Multipath was previously made to use blk_abort_queue() to allow for
lower latency path deactivation (commit 224cb3e9).  The call to
blk_abort_queue has proven to be unsafe, and is now disabled by default,
due to a race (between blk_abort_queue and scsi_request_fn) that can
lead to list corruption, from:
https://www.redhat.com/archives/dm-devel/2010-November/msg00085.html

"the cmd gets blk_abort_queued/timedout run on it and the scsi eh
somehow is able to complete and run scsi_queue_insert while
scsi_request_fn is still trying to process the request."

It is expected that this race will be fixed in the near-term so it makes
little since to remove all associated code.  Providing control over the
call to blk_abort_queue() facilitates continued testing and future
flexibility to opt-in to lower latency path deactivation.  Opting to
enable this feature will emit a warning for the time being.

Add 'features' member to 'struct multipath' and introduce
MPF_ABORT_QUEUE as the first feature flag.  If "abort_queue_on_fail"
is provided during mpath device configuration the MPF_ABORT_QUEUE
feature flag will be set and blk_abort_queue() will be called during
path deactivation.  The MPF_ABORT_QUEUE feature flag may be cleared
using the "skip_abort_queue_on_fail" message.

Signed-off-by: Mike Snitzer <snitzer@redhat.com>
Cc: Mike Anderson <andmike@linux.vnet.ibm.com>
Cc: Mike Christie <michaelc@cs.wisc.edu>
---
 drivers/md/dm-mpath.c |   27 ++++++++++++++++++++++++---
 1 files changed, 24 insertions(+), 3 deletions(-)

* Given data *
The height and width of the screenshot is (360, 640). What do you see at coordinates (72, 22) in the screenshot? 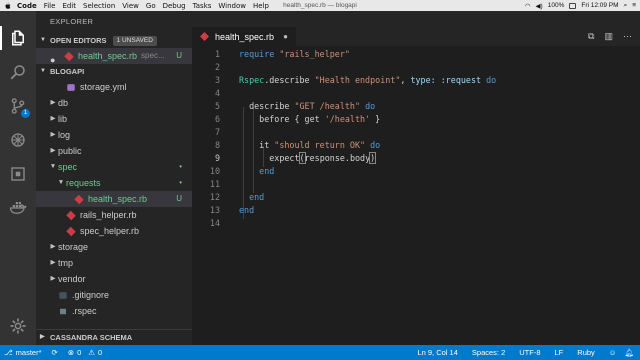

* Work to complete *
In the multipath patch description, which message clears the MPF_ABORT_QUEUE feature flag?

* Exercise result *
The "skip_abort_queue_on_fail" message clears it.